Ловкий розовый язык, розовая чувствительная женская кожа, розовые трусики рядом на кровати — у Мирона в голове звенит, все тело постепенно становится ватным, потому что смотреть на все это — пиздец непросто. Элли дышит глубоко, с постаныванием, ее упругие загорелые бедра сводит судорогой, грудь колышется, а когда Дима добавляет пальцы — Мирона и самого начинает невыносимо вести, так, словно они с Хинтером вдвоем и на кровати лежит вообще ни разу не Элли.
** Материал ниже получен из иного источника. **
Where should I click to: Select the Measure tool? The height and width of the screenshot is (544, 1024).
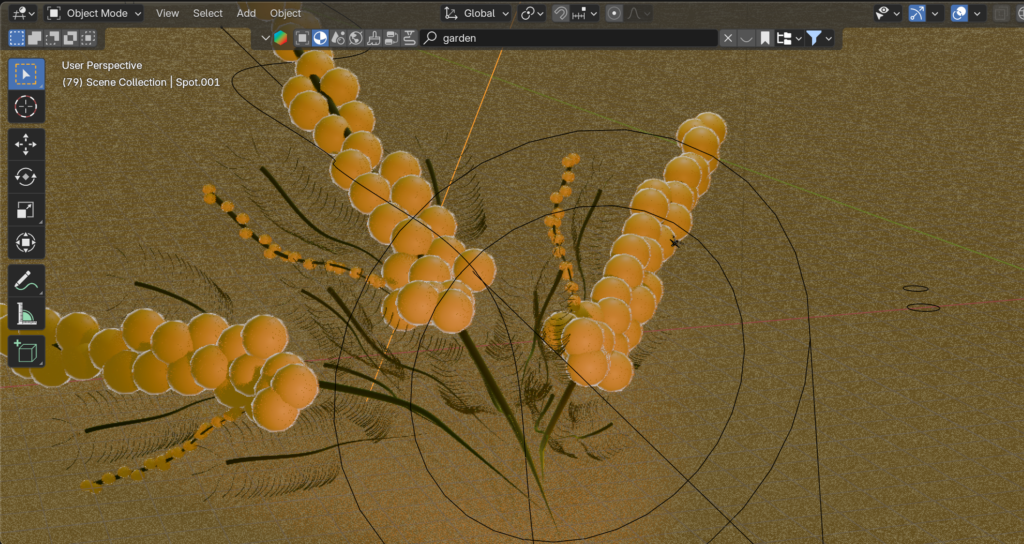(26, 315)
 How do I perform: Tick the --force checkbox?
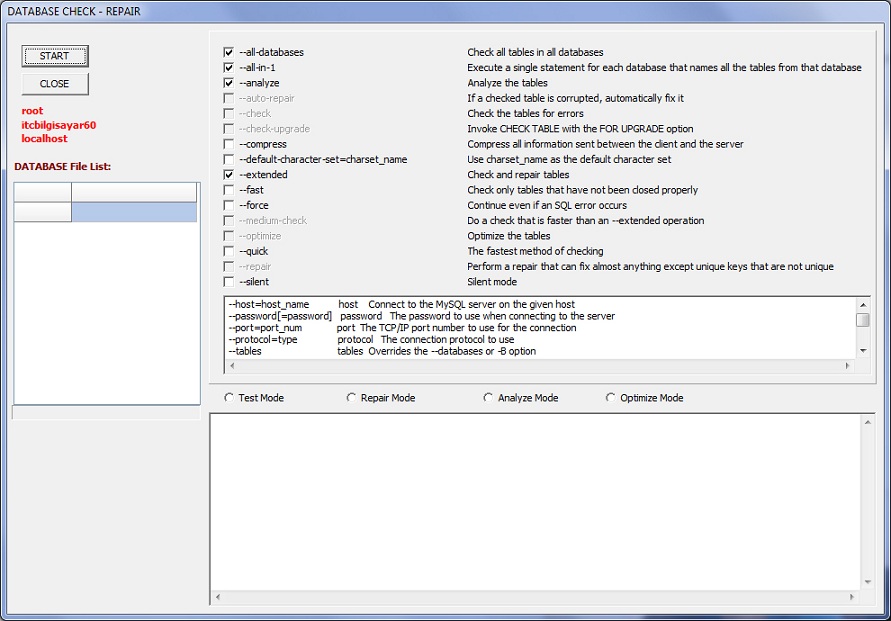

Мягкие домашние штаны не особо скрывают чувства и эмоции, что смущает и бесит еще сильнее — таким ебланом Мирон себя не чувствовал уже давно: растерянный, со вставшим членом, неловко почесывающий нос, пока Дима рядом методично доводит телочку до первого за вечер оргазма. Ждать подхода второго и третьего вообще не хочется — мешанина из уязвленной гордости и стыда все-таки отрывает Мирона от гипнотических движений уверенного языка. Он смято бросает в пол возмущенное «бля, да вы совсем ебанулись» и неуверенно, сомневаясь, но все-таки ретируется за дверь.
Чувствует себя хуево: тошнит сразу и от себя, и от Хинтера, и от телочки; чувство неправильности пульсирующе давит на голову, а противоречивое возбуждение — на член.
В комнате Шиллер и стакан остывшего чая уже не вызывают никакого интереса. Перед глазами — сраный Хинтер на коленях, тяжело дышащая Элли. Через стену прекрасно слышно, что с уходом Мирона действо не потеряло ни накала, ни интенсивности — наверное, Диме все-таки просто везёт на крикливых телок.
Член настойчиво просит внимания, и, пока эти два уебка не видят, можно все-таки поучаствовать в процессе, но так, чтобы никто потом об этом с кривой ухмылкой не напомнил. Крем для рук — на ладонь, и Мирон падает на кровать. Руку в штаны, глаза закрыть и стараться представлять себя с Элли: это он сейчас выжимает из неё крики, это он, закончив с куни, толкается членом во влажный накрашенный ротик, это он…
Только эротические фантазии подвергать фильтрации почти невозможно, мысли упрямо сворачивают туда, где приятнее, не спрашивая у Мирона разрешения. В голове возникает картинка, от которой одновременно мучительно стыдно и пиздец как ведет: на кровати не Элли — сам Мирон, и хинтеровский шустрый язычок облизывает головку его члена. Мирон ведёт большим пальцем, ладонью, представляя на их месте Димин рот, вслушивается в женские стоны за стеной, стараясь выцепить из них хотя бы парочку глухих хинтеровских; чем дальше, тем сильнее во всей этой картинке отвлекают и бесят женские вскрики — настолько, что приходится дотянуться до тумбочки и воткнуть в уши плеер. Хер с ним, у Димы это длинный процесс, а Мирон передернет по-быстрому, умоется и свалит куда-нибудь на пару часов, чтобы они с телочкой точно закончили.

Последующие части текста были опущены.